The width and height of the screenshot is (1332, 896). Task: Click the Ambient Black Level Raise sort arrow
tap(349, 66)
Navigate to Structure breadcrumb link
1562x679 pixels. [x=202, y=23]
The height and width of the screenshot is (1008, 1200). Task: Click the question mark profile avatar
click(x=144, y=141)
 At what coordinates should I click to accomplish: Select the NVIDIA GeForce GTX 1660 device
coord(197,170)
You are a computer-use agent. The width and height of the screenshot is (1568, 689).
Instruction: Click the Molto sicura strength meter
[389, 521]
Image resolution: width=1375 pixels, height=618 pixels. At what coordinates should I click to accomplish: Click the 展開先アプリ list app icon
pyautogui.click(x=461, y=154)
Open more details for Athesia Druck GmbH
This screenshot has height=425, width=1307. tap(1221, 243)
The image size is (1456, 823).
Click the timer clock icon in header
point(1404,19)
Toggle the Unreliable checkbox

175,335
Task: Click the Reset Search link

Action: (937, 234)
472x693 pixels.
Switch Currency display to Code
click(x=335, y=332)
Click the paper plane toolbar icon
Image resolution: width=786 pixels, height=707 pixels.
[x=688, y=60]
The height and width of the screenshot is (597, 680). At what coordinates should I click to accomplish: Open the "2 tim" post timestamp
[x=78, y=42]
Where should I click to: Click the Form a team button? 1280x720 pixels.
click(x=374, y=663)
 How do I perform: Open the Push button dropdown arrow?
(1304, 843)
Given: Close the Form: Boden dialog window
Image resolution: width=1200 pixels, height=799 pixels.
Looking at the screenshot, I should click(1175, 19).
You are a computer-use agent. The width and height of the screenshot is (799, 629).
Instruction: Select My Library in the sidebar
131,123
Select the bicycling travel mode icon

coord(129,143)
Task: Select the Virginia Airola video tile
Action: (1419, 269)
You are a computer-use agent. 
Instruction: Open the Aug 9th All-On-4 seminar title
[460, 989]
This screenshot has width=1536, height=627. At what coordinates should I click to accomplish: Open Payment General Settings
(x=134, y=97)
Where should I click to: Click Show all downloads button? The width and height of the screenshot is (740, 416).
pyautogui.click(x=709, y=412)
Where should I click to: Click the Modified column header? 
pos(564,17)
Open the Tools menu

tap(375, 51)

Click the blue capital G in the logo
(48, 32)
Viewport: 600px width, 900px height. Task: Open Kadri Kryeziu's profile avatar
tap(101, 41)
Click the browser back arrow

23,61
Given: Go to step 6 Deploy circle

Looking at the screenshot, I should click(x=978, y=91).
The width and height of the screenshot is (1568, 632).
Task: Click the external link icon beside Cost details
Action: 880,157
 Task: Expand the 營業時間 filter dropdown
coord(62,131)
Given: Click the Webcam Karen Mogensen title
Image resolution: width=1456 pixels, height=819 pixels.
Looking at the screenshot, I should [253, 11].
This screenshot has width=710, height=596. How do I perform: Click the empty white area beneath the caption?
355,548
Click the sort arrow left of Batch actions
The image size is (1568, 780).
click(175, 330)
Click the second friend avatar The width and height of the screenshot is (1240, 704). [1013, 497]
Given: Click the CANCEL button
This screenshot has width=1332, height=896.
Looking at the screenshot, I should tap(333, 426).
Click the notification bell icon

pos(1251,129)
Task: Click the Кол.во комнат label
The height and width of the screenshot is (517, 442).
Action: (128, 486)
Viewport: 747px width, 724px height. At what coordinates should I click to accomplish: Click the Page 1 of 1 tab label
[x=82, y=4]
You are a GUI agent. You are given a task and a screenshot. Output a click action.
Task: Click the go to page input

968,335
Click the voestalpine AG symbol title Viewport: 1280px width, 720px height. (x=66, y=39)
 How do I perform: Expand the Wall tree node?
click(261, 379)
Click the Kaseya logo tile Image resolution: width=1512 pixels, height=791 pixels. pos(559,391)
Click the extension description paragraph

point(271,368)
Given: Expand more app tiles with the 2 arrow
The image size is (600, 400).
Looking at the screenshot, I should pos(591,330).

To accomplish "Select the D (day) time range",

==============================

§ **Short task**
Reproduce all of the records above, changing every occurrence of "computer-use agent" to "desktop agent" and leaving everything else unchanged.

§ **Result below**
The width and height of the screenshot is (1332, 896). Task: Click the Ambient Black Level Raise sort arrow
tap(349, 66)
Navigate to Structure breadcrumb link
1562x679 pixels. [x=202, y=23]
The height and width of the screenshot is (1008, 1200). Task: Click the question mark profile avatar
click(x=144, y=141)
 At what coordinates should I click to accomplish: Select the NVIDIA GeForce GTX 1660 device
coord(197,170)
You are a desktop agent. The width and height of the screenshot is (1568, 689).
Instruction: Click the Molto sicura strength meter
[389, 521]
Image resolution: width=1375 pixels, height=618 pixels. At what coordinates should I click to accomplish: Click the 展開先アプリ list app icon
pyautogui.click(x=461, y=154)
Open more details for Athesia Druck GmbH
This screenshot has height=425, width=1307. tap(1221, 243)
The image size is (1456, 823).
Click the timer clock icon in header
point(1404,19)
Toggle the Unreliable checkbox

175,335
Task: Click the Reset Search link

Action: (937, 234)
472x693 pixels.
Switch Currency display to Code
click(x=335, y=332)
Click the paper plane toolbar icon
Image resolution: width=786 pixels, height=707 pixels.
[x=688, y=60]
The height and width of the screenshot is (597, 680). At what coordinates should I click to accomplish: Open the "2 tim" post timestamp
[x=78, y=42]
Where should I click to: Click the Form a team button? 1280x720 pixels.
click(x=374, y=663)
 How do I perform: Open the Push button dropdown arrow?
(1304, 843)
Given: Close the Form: Boden dialog window
Image resolution: width=1200 pixels, height=799 pixels.
Looking at the screenshot, I should click(1175, 19).
You are a desktop agent. The width and height of the screenshot is (799, 629).
Instruction: Select My Library in the sidebar
131,123
Select the bicycling travel mode icon

coord(129,143)
Task: Select the Virginia Airola video tile
Action: (1419, 269)
You are a desktop agent. 
Instruction: Open the Aug 9th All-On-4 seminar title
[460, 989]
This screenshot has width=1536, height=627. At what coordinates should I click to accomplish: Open Payment General Settings
(x=134, y=97)
Where should I click to: Click Show all downloads button? The width and height of the screenshot is (740, 416).
pyautogui.click(x=709, y=412)
Where should I click to: Click the Modified column header? 
pos(564,17)
Open the Tools menu

tap(375, 51)

Click the blue capital G in the logo
(48, 32)
Viewport: 600px width, 900px height. Task: Open Kadri Kryeziu's profile avatar
tap(101, 41)
Click the browser back arrow

23,61
Given: Go to step 6 Deploy circle

Looking at the screenshot, I should click(x=978, y=91).
The width and height of the screenshot is (1568, 632).
Task: Click the external link icon beside Cost details
Action: 880,157
 Task: Expand the 營業時間 filter dropdown
coord(62,131)
Given: Click the Webcam Karen Mogensen title
Image resolution: width=1456 pixels, height=819 pixels.
Looking at the screenshot, I should [253, 11].
This screenshot has width=710, height=596. How do I perform: Click the empty white area beneath the caption?
355,548
Click the sort arrow left of Batch actions
The image size is (1568, 780).
click(175, 330)
Click the second friend avatar The width and height of the screenshot is (1240, 704). [1013, 497]
Given: Click the CANCEL button
This screenshot has width=1332, height=896.
Looking at the screenshot, I should tap(333, 426).
Click the notification bell icon

pos(1251,129)
Task: Click the Кол.во комнат label
The height and width of the screenshot is (517, 442).
Action: (128, 486)
Viewport: 747px width, 724px height. At what coordinates should I click to accomplish: Click the Page 1 of 1 tab label
[x=82, y=4]
You are a GUI agent. You are given a task and a screenshot. Output a click action.
Task: Click the go to page input

968,335
Click the voestalpine AG symbol title Viewport: 1280px width, 720px height. (x=66, y=39)
 How do I perform: Expand the Wall tree node?
click(261, 379)
Click the Kaseya logo tile Image resolution: width=1512 pixels, height=791 pixels. pos(559,391)
Click the extension description paragraph

point(271,368)
Given: Expand more app tiles with the 2 arrow
The image size is (600, 400).
Looking at the screenshot, I should pos(591,330).

To accomplish "Select the D (day) time range",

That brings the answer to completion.